What is being asked
Copy out the full passage on Michelangelo, Dali, and the purpose of true art word for word, keeping every line and its punctuation unchanged.

Reading text
◆ ◆ ◆ ◆ ◆ ◆ ◆
Michelangelo speaks to us in the universal language of life, pain, joy, suffering, and death. In this work he shows us the beauty of love is its rawest form. It is as though his work is a portal through which we can see through the tragedy and glimpse true reality beyond this world. And isn’t that the function of true art, whether sculpture, painting, literature, poetry, music…? True art has the power to transform both the tragic and the ordinary into the extraordinary, to give us a glimpse into true reality; it lifts the veil separating the natural from the rest of reality. When art does this, when it succeeds in opening the portal to reveal all of true reality, then it is truly beautiful.

All art is not created equal. Contrast Michelangelo’s work with this photograph of Salvador Dali’s painting of Jesus’ crucifixion (“Corpus Hypercubus”). That is Dali’s wife looking on. Francis Schaefer (Art and the Bible) argues that modern artists no longer use a language common to us all; therefore, he says, without help we cannot know what the artist is trying to say to us. I find this to be true of Dali’s work. I view it and I experience a sense of “wow” at the artwork itself, but I do not experience awe in the depths of my soul that I feel when seeing Michelangelo’s statue.

Dali’s “Corpus Hypercubus”

And this is the problem with art that “wows” us. So much of modern art, for me, either speaks a language I don’t understand without explanation, or seeks to shock me with the tragedy and absurdity of life. “Wow” is like a drug; we constantly need more. It seems like so much of modern art is left to try become increasingly abstract or shocking to satisfy our desire for more “wow.” Too often it is meant to inspire in the viewer anger, cynicism, or despair. Rarely does modern art inspire awe by revealing the beauty often hidden in reality.
◆ ◆ ◆ ◆ ◆ ◆ ◆
Records supplied
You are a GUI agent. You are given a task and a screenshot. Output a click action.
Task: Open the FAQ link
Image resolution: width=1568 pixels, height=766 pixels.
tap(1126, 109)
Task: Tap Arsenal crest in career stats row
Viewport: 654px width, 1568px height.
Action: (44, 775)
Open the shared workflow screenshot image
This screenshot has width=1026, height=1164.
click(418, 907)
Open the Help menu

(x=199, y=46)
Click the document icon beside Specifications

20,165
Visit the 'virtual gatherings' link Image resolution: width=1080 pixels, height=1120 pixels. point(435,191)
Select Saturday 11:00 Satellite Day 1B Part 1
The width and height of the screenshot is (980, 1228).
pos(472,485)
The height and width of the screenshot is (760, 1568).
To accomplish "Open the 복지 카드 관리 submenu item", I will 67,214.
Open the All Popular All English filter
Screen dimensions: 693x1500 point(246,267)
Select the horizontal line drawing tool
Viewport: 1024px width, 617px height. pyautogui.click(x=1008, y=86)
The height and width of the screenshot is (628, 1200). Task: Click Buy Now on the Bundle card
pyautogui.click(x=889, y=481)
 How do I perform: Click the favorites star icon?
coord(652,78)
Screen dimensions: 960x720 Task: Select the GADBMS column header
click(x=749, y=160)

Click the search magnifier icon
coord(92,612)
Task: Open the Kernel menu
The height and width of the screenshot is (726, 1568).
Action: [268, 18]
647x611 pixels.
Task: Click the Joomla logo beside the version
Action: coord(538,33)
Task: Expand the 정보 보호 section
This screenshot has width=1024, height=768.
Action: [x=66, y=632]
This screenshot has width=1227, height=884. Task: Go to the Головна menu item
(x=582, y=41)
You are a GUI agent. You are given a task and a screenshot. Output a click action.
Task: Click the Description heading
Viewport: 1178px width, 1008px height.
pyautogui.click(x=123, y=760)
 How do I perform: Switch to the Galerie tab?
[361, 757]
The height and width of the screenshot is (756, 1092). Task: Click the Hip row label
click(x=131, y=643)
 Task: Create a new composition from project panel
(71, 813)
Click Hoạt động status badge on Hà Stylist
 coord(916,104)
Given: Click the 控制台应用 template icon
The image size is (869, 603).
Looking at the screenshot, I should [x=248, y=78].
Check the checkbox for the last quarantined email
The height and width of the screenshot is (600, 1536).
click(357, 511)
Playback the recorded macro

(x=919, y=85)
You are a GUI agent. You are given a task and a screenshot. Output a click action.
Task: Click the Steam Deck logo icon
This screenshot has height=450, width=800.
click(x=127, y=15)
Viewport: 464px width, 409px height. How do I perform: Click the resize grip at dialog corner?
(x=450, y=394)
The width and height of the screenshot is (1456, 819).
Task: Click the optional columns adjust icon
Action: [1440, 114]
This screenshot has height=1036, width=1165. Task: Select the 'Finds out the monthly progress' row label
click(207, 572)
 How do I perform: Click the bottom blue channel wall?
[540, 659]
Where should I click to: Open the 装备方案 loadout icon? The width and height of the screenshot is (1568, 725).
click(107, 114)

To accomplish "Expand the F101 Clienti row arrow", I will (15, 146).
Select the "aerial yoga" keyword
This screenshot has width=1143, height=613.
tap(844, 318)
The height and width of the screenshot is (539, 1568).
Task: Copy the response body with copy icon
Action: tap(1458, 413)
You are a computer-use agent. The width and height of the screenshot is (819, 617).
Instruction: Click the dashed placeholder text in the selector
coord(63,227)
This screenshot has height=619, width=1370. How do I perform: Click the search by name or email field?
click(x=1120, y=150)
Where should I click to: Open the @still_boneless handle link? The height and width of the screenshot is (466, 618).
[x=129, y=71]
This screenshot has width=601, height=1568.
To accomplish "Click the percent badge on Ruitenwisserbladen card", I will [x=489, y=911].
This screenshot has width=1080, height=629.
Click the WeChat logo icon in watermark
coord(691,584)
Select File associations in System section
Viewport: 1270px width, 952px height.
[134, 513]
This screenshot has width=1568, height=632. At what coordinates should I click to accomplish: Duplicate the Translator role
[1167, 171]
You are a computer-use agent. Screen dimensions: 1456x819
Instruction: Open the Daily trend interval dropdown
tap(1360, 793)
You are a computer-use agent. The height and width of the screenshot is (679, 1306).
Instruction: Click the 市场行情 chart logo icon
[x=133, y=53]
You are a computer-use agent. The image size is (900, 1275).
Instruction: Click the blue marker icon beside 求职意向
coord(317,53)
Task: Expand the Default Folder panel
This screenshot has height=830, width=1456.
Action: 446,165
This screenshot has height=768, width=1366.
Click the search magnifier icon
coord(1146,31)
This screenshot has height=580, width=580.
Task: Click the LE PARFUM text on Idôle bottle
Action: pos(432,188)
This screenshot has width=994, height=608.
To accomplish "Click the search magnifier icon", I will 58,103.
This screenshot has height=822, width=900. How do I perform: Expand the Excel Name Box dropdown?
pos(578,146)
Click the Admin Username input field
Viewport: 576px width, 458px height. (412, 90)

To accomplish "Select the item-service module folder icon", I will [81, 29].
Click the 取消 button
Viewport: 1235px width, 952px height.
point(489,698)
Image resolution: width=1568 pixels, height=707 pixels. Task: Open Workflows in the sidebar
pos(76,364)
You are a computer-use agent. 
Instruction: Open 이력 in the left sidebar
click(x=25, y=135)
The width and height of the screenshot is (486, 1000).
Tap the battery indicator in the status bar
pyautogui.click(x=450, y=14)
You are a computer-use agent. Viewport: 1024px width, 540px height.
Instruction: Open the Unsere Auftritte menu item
◆ ◆ ◆ ◆ ◆ ◆ ◆
Written solution
Michelangelo speaks to us in the universal language of life, pain, joy, suffering, and death. In this work he shows us the beauty of love is its rawest form. It is as though his work is a portal through which we can see through the tragedy and glimpse true reality beyond this world. And isn’t that the function of true art, whether sculpture, painting, literature, poetry, music…? True art has the power to transform both the tragic and the ordinary into the extraordinary, to give us a glimpse into true reality; it lifts the veil separating the natural from the rest of reality. When art does this, when it succeeds in opening the portal to reveal all of true reality, then it is truly beautiful.

All art is not created equal. Contrast Michelangelo’s work with this photograph of Salvador Dali’s painting of Jesus’ crucifixion (“Corpus Hypercubus”). That is Dali’s wife looking on. Francis Schaefer (Art and the Bible) argues that modern artists no longer use a language common to us all; therefore, he says, without help we cannot know what the artist is trying to say to us. I find this to be true of Dali’s work. I view it and I experience a sense of “wow” at the artwork itself, but I do not experience awe in the depths of my soul that I feel when seeing Michelangelo’s statue.

Dali’s “Corpus Hypercubus”

And this is the problem with art that “wows” us. So much of modern art, for me, either speaks a language I don’t understand without explanation, or seeks to shock me with the tragedy and absurdity of life. “Wow” is like a drug; we constantly need more. It seems like so much of modern art is left to try become increasingly abstract or shocking to satisfy our desire for more “wow.” Too often it is meant to inspire in the viewer anger, cynicism, or despair. Rarely does modern art inspire awe by revealing the beauty often hidden in reality.